Records to use
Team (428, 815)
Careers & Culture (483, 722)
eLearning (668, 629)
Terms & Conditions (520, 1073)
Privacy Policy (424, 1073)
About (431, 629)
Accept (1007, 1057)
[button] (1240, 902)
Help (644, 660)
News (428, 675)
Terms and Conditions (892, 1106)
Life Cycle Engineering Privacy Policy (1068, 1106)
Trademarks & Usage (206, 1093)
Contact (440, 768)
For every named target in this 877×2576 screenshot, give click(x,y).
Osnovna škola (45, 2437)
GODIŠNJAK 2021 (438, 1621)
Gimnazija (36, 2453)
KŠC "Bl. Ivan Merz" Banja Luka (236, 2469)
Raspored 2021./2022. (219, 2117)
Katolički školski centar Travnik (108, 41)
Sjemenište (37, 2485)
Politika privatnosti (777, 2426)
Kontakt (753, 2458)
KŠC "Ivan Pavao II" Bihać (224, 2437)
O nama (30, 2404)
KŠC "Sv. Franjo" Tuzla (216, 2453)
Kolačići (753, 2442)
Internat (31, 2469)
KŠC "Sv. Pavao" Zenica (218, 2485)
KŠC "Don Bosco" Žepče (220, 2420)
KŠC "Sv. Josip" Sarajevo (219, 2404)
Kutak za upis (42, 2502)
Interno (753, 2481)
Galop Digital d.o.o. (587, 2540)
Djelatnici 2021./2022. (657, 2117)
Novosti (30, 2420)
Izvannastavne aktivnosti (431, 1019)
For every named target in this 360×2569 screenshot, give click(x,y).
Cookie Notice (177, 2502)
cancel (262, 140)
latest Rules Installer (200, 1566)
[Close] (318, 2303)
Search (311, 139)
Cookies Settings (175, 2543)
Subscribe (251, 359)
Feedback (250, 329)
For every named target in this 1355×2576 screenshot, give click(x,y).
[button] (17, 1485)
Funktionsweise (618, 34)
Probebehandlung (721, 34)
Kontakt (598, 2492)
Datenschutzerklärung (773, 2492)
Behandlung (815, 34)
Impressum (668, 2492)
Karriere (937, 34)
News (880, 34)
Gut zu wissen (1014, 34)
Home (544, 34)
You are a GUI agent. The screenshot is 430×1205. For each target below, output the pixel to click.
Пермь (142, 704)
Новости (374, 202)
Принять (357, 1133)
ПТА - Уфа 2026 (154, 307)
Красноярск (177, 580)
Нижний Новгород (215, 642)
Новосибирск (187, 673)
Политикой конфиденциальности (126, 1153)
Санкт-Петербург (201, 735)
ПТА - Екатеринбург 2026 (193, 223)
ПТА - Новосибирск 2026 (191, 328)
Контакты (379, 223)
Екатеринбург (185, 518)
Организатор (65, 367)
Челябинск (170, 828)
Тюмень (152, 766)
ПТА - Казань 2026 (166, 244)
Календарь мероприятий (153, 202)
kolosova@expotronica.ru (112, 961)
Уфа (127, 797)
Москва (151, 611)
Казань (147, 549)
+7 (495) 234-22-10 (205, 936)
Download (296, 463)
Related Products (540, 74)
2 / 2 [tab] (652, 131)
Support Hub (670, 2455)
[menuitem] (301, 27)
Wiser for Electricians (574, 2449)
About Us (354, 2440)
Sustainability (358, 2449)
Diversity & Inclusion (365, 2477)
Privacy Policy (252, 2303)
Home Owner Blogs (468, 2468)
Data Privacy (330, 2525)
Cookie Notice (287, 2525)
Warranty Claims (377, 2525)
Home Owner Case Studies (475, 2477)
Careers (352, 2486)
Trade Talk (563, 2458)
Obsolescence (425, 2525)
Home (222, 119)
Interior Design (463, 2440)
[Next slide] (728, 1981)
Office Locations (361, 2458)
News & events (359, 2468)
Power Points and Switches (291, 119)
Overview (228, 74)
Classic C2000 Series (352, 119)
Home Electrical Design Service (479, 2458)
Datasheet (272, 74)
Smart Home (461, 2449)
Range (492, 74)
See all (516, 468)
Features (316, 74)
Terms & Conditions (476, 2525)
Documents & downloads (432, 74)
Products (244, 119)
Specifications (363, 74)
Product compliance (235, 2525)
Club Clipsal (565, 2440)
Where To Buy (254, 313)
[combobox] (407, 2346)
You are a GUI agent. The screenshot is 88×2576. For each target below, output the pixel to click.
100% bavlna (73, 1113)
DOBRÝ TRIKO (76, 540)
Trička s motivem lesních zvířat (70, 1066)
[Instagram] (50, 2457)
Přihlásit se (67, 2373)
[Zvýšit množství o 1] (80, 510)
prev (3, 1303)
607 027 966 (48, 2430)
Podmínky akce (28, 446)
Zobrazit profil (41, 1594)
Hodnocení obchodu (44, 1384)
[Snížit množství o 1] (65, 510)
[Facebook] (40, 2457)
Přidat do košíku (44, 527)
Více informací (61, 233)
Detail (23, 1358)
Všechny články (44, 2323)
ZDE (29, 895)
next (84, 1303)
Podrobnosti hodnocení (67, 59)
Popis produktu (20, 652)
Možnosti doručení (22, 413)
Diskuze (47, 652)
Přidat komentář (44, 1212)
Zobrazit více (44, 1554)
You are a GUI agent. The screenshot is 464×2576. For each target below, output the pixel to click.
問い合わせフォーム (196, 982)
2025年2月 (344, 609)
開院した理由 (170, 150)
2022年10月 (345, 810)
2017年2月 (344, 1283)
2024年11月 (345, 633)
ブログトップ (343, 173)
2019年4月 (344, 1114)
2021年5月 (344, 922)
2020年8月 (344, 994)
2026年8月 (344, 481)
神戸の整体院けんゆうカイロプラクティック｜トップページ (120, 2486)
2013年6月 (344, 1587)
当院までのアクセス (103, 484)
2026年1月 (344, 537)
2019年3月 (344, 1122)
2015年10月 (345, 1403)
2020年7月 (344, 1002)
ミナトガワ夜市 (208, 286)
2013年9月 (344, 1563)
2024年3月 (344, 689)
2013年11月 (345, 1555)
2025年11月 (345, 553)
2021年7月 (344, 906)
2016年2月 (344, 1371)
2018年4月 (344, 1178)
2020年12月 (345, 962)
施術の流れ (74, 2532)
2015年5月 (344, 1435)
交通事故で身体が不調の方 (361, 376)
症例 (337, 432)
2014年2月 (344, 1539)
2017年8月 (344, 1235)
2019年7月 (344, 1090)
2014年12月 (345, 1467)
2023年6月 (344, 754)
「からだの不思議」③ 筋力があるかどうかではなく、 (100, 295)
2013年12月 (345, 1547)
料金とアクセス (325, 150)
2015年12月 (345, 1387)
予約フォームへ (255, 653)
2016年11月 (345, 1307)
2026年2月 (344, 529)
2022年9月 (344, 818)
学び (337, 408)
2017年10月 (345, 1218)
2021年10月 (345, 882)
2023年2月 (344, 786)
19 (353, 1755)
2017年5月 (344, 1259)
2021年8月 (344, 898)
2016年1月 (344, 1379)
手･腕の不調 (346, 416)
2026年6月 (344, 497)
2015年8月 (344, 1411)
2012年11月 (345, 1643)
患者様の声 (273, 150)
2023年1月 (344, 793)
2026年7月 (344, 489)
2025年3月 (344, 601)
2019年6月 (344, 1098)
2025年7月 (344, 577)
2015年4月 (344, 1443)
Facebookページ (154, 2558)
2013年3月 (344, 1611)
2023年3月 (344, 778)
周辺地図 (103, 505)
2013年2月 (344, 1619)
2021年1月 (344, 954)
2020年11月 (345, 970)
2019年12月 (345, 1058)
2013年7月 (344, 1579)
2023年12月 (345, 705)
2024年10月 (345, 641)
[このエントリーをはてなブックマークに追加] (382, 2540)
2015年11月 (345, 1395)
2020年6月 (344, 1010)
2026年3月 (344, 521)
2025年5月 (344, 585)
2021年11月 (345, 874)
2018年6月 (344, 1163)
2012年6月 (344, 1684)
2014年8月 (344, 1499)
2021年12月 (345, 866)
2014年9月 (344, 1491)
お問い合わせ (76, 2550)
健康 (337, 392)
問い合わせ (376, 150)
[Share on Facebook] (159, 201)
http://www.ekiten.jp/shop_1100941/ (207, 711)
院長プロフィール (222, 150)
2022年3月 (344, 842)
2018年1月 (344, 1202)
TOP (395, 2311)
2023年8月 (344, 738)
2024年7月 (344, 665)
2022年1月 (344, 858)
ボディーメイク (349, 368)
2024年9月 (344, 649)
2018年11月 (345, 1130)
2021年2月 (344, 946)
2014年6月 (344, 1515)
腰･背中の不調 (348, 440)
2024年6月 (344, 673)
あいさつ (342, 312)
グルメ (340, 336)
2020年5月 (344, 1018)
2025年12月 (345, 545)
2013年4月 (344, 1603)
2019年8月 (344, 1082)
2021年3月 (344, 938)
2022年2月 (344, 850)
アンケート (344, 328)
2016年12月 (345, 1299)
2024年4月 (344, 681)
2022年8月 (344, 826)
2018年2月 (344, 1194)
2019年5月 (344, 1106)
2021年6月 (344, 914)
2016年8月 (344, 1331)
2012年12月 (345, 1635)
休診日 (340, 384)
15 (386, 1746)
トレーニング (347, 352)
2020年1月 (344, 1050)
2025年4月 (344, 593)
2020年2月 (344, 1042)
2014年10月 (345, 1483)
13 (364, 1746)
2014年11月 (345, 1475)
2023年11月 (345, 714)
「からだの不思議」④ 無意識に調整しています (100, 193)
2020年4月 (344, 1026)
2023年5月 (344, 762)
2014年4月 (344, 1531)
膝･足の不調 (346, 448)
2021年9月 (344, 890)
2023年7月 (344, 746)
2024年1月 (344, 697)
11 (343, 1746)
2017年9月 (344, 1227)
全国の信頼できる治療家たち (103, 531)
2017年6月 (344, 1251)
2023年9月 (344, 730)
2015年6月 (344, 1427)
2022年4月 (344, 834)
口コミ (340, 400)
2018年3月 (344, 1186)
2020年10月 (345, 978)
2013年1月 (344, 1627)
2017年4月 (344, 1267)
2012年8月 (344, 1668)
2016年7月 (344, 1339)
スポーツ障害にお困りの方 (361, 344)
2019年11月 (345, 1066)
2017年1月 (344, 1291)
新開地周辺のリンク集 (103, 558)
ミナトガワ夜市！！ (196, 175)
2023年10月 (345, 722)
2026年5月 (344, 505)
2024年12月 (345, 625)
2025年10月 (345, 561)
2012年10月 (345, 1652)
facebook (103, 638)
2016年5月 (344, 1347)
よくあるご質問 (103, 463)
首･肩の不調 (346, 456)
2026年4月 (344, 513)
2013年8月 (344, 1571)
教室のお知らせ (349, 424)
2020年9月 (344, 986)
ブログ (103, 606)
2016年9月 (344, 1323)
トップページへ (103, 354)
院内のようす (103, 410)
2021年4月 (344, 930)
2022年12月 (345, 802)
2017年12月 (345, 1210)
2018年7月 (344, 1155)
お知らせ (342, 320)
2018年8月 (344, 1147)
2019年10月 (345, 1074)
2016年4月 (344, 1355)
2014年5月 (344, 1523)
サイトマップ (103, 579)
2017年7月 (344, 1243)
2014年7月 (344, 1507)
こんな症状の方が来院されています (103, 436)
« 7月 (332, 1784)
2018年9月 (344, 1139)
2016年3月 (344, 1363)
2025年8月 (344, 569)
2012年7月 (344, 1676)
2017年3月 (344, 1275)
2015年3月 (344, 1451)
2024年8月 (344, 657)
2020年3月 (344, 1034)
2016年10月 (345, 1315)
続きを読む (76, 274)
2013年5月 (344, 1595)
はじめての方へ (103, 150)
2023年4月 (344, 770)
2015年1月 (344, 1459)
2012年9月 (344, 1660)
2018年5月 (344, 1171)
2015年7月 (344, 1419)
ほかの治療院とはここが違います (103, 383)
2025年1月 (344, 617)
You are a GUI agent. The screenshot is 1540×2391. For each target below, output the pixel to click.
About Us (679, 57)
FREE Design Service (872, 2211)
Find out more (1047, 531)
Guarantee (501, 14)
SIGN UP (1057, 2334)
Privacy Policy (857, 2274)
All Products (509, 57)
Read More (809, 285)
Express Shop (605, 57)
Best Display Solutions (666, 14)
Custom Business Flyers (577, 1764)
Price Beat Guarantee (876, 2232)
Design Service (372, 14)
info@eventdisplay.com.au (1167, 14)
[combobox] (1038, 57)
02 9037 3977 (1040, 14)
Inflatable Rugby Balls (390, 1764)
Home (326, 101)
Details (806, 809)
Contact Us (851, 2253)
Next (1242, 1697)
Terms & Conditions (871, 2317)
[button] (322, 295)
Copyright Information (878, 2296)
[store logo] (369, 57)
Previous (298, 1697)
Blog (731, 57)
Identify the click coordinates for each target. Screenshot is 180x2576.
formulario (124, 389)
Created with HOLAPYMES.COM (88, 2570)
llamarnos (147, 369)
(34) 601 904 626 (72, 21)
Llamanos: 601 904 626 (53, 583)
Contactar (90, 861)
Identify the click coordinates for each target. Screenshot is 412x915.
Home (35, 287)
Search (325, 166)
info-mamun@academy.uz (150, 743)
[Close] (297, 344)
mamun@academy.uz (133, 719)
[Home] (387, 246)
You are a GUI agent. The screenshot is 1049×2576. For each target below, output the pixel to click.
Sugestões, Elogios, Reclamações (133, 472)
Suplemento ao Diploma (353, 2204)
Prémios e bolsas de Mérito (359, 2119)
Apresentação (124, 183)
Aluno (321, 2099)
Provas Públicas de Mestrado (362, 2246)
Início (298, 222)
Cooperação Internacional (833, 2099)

Assignment
Referring to the material above, set down exactly the lines between the line with "Přidat do košíku (44, 527)" and the line with "2023年6月 (344, 754)", inclusive, and no other lines.

Result of the task
Přidat do košíku (44, 527)
Více informací (61, 233)
Detail (23, 1358)
Všechny články (44, 2323)
ZDE (29, 895)
next (84, 1303)
Podrobnosti hodnocení (67, 59)
Popis produktu (20, 652)
Možnosti doručení (22, 413)
Diskuze (47, 652)
Přidat komentář (44, 1212)
Zobrazit více (44, 1554)
You are a GUI agent. The screenshot is 464×2576. For each target below, output the pixel to click.
問い合わせフォーム (196, 982)
2025年2月 (344, 609)
開院した理由 (170, 150)
2022年10月 (345, 810)
2017年2月 (344, 1283)
2024年11月 (345, 633)
ブログトップ (343, 173)
2019年4月 (344, 1114)
2021年5月 (344, 922)
2020年8月 (344, 994)
2026年8月 (344, 481)
神戸の整体院けんゆうカイロプラクティック｜トップページ (120, 2486)
2013年6月 (344, 1587)
当院までのアクセス (103, 484)
2026年1月 (344, 537)
2019年3月 (344, 1122)
2015年10月 (345, 1403)
2020年7月 (344, 1002)
ミナトガワ夜市 (208, 286)
2013年9月 (344, 1563)
2024年3月 (344, 689)
2013年11月 (345, 1555)
2025年11月 (345, 553)
2021年7月 (344, 906)
2016年2月 (344, 1371)
2018年4月 (344, 1178)
2020年12月 (345, 962)
施術の流れ (74, 2532)
2015年5月 (344, 1435)
交通事故で身体が不調の方 (361, 376)
症例 (337, 432)
2014年2月 (344, 1539)
2017年8月 (344, 1235)
2019年7月 (344, 1090)
2014年12月 (345, 1467)
2023年6月 (344, 754)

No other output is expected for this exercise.